On Wednesday, May 4, our department hosted Dr. Rolf Bardeli of the Competence Center NetMedia of Fraunhofer Institute for Intelligent Analysis and Information Systems (IAIS), in St. Augustin, Germany. He gave a great talk here summarizing his impressive work in speech and audio processing over the past eight years. I initially became aware of his work when I reviewed his paper, “Similarity search in animal sound databases,” IEEE Trans. Multimedia, vol. 11, pp. 68-76, Jan. 2009. In his talk, Rolf discussed four main areas, all centering upon the issue of making searchable the content in massive amounts of data: the “controlled domains” of music search and retrieval, and content extraction and alignment of annotation of news broadcast archives, and the “wild domains” of bioacoustic archives, and humanistic archives of speech and language studies. The former are “in the wild” because for bioacoustics the recording conditions are difficult, and for aligning text to speech recordings of dying languages there is not enough data to build accurate models for speech recognition.
What I like about this work is that it takes a formalized approach to similarity search in terms of group theory.
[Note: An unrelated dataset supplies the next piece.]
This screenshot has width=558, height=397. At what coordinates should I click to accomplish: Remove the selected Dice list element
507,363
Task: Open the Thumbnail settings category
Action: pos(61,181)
In only a few lines, it is not only clear what is meant by comparing two pieces of music, and the conditions under which they are thought to be similar, but also we find an efficient search strategy for large databases of documents.
This latter bit is extremely important for creating and deploying useful applications.
Rolf showed four such applications that are or soon will go public: searching animal sound archives, making the content of video news and other videos searchable, finding and comparing the content of speeches by particular politicians (an extremely useful tool for what the staff do manually at The Daily Show with Jon Stewart), and software for the automatic annotation of field study videos.
Rolf makes available his slides here.